Egypt had practised maximum self-restraint since Israel launched its war against Palestinians in Gaza, using the official peace agreement and diplomatic ties to play a positive role to bring the war to an end, and to provide protection and humanitarian aid to Palestinians.  

However, instead of appreciating Egypt’s sincere efforts to reach a permanent ceasefire by hosting delegates from Israel, Hamas, Qatar, and the United States, Israeli Prime Minister Benjamin Netanyahu sided with the extremists in his cabinet and decided to go ahead and invade Rafah.

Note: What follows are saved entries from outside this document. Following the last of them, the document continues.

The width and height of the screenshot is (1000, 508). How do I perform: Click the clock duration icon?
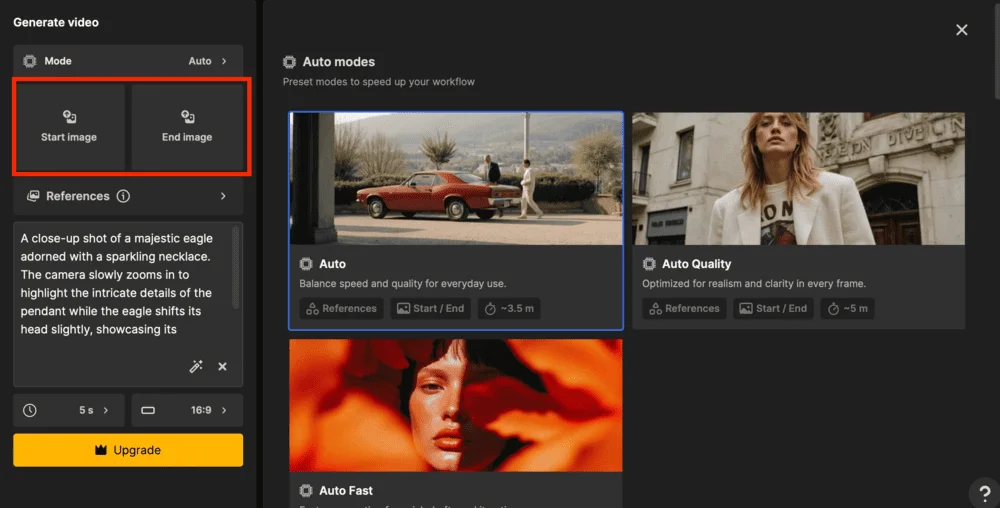click(x=30, y=410)
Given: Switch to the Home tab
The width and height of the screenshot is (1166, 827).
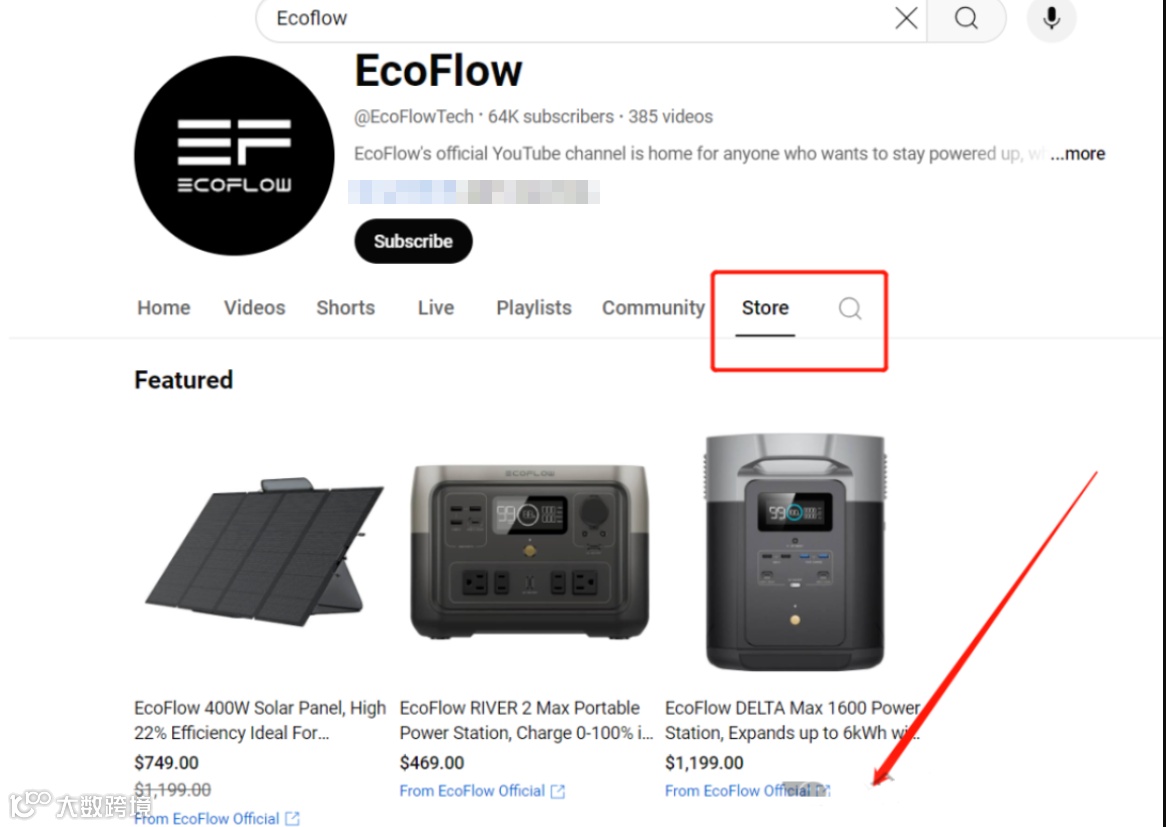Looking at the screenshot, I should tap(164, 308).

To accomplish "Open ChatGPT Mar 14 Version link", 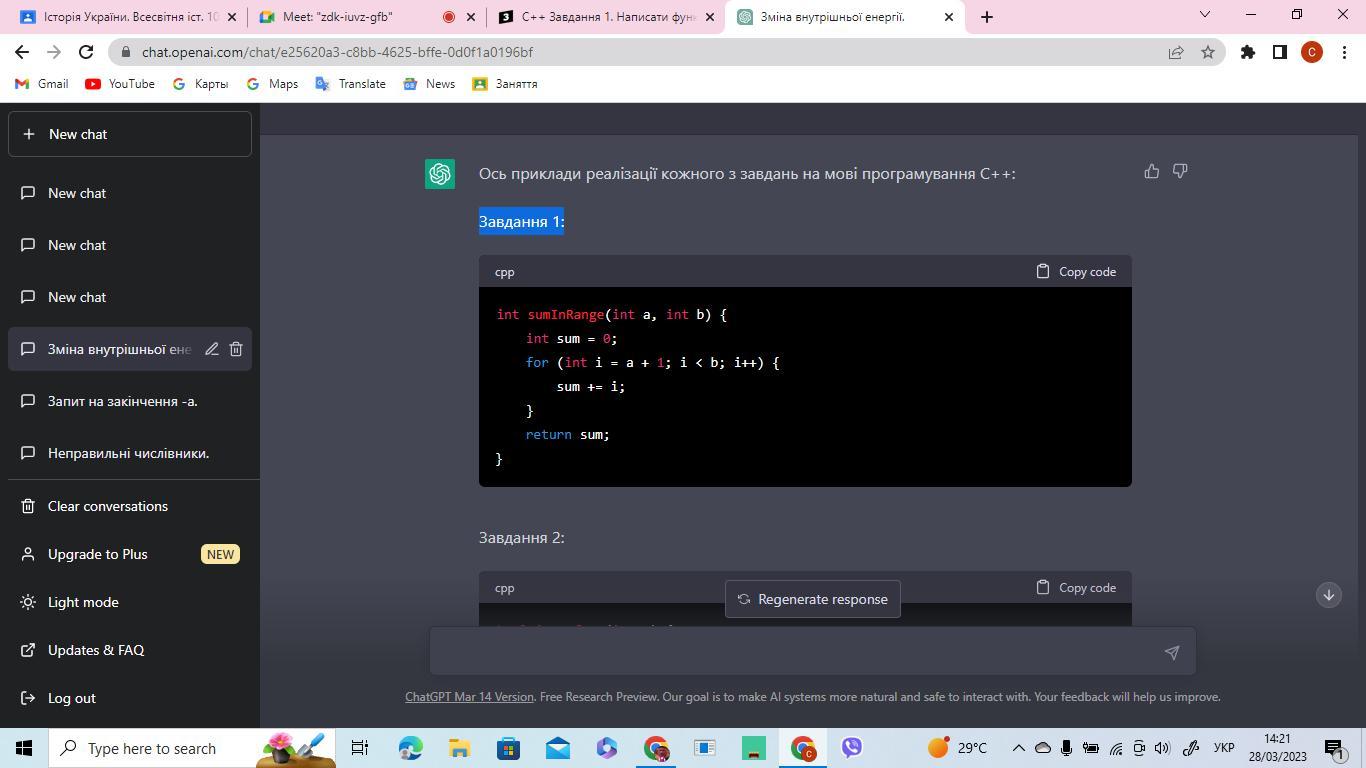I will point(469,697).
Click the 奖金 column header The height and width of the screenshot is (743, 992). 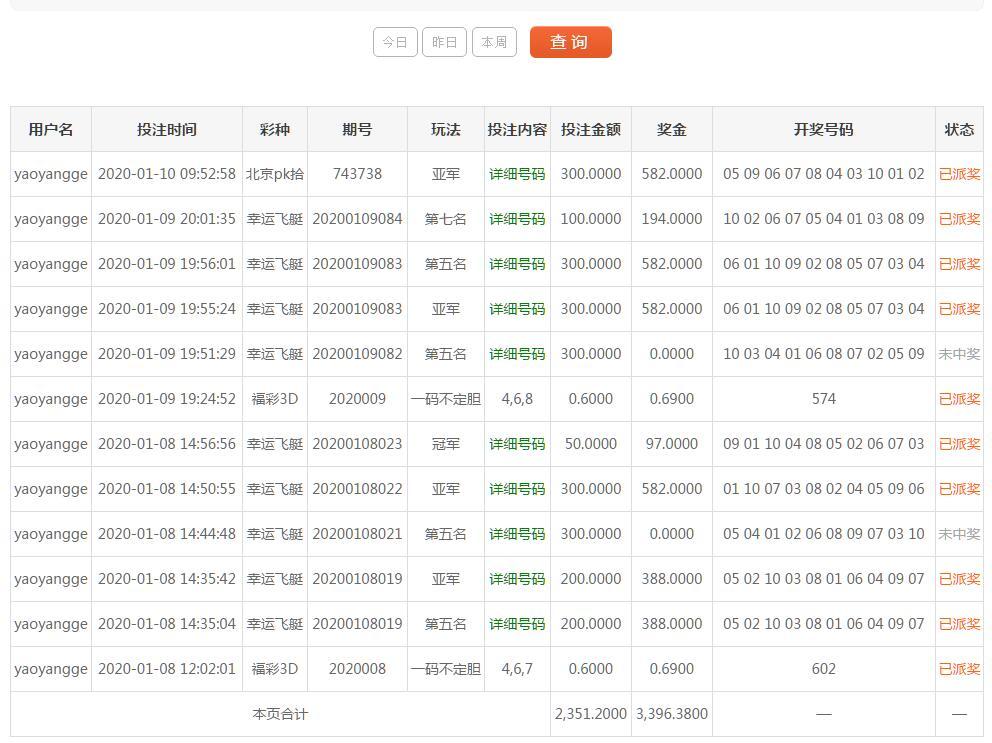tap(671, 129)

US President Joe Biden chose a symbolic move to express dissatisfaction with the Israeli attack against Rafah, announcing the suspension of a single shipment of arms that were to be used to kill even more innocent people. This is rather ironic considering that the same American president had only recently signed a bill passed by Congress, pledging more than $14 billion in military aid to Israel.

Egypt cannot afford symbolic moves because its own national security is at stake. In urgent, direct contacts with the United States and key European nations that have provided “ironclad” military support and diplomatic protection to Israel, Egypt protested the Israeli action, and warned of the security consequences that might arise due to Israel’s onslaught on Rafah.

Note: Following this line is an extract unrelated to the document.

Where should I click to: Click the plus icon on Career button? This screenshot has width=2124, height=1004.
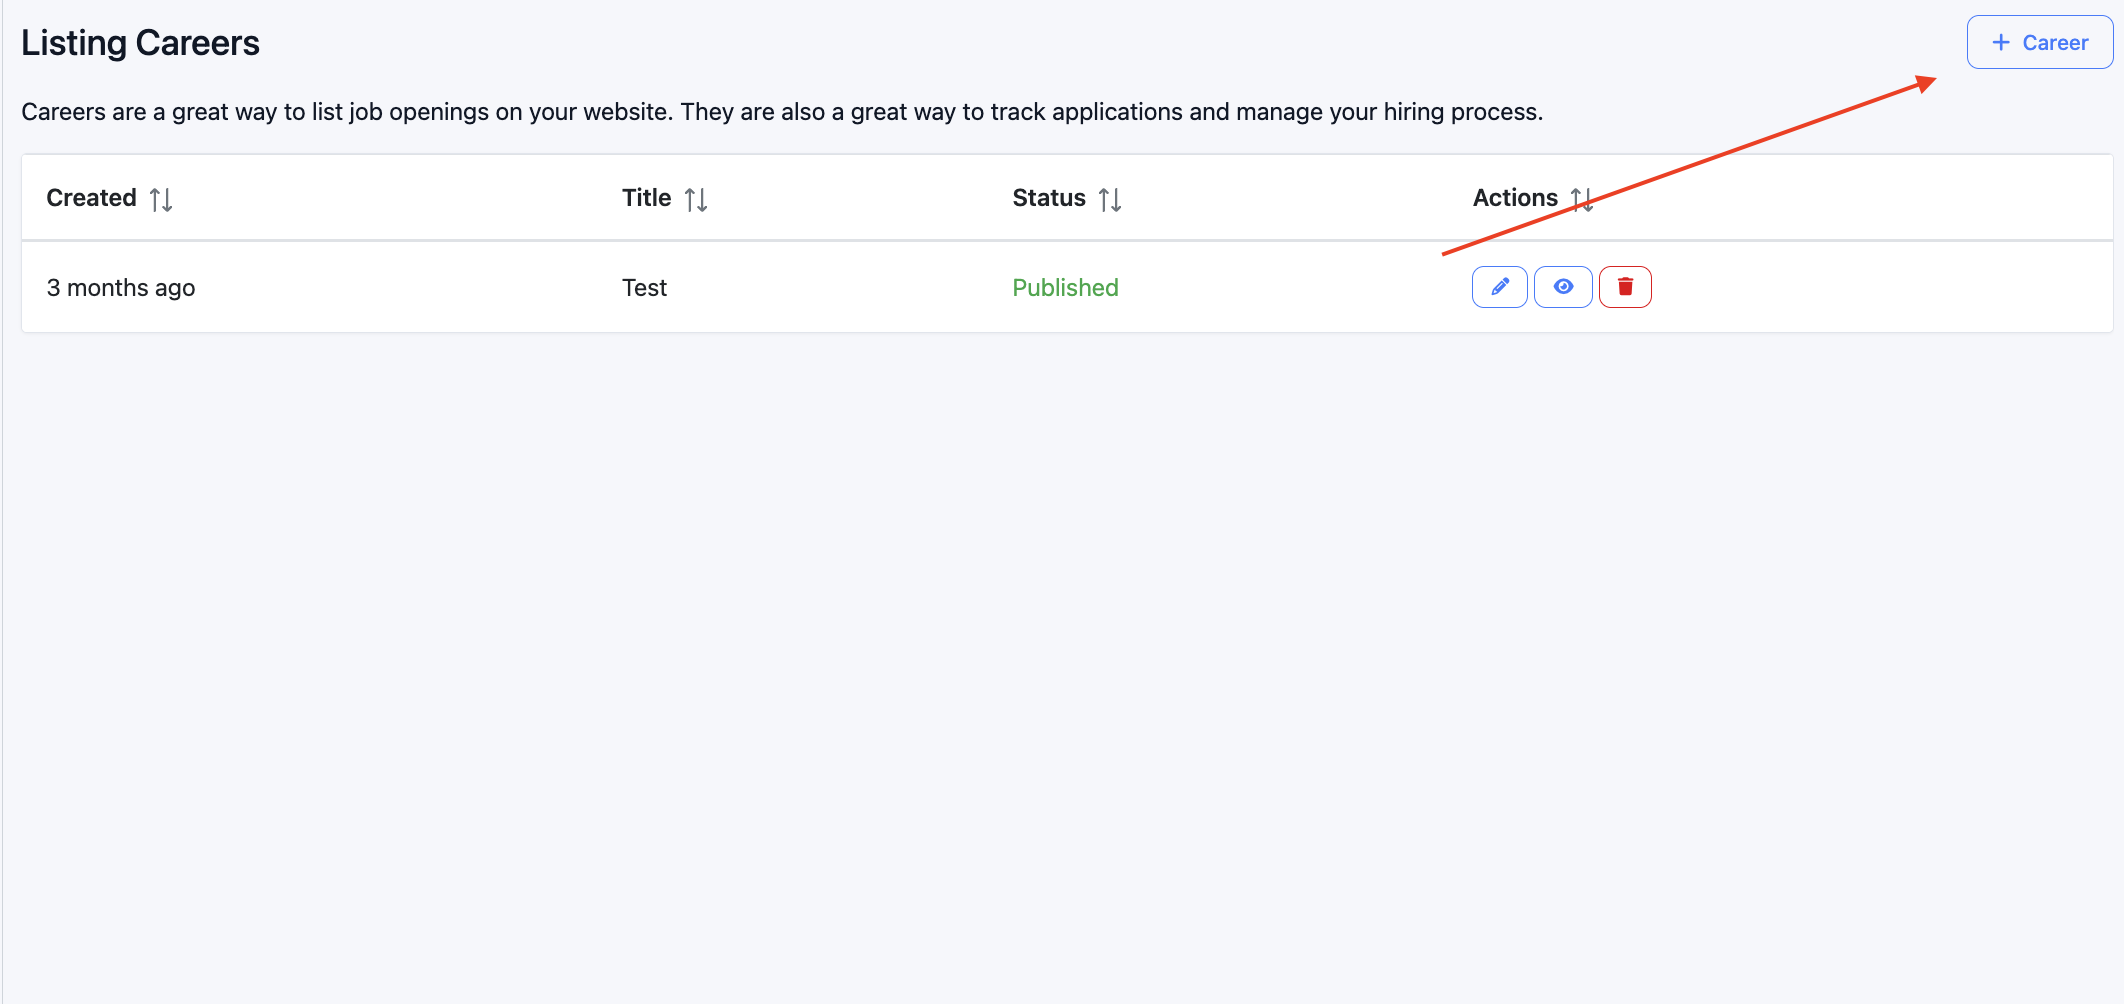coord(2001,43)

Cairo also made it clear that it would not cooperate with Israel on directing the hundreds of trucks crammed on the Egyptian side of the border to the other nearby crossing of Karm Abu Salem. Instead, Israeli troops must withdraw from Rafah and restore pre-existing arrangements. The Egyptian side will never agree to clear Israel from its responsibility for the deterioration of humanitarian conditions in Gaza.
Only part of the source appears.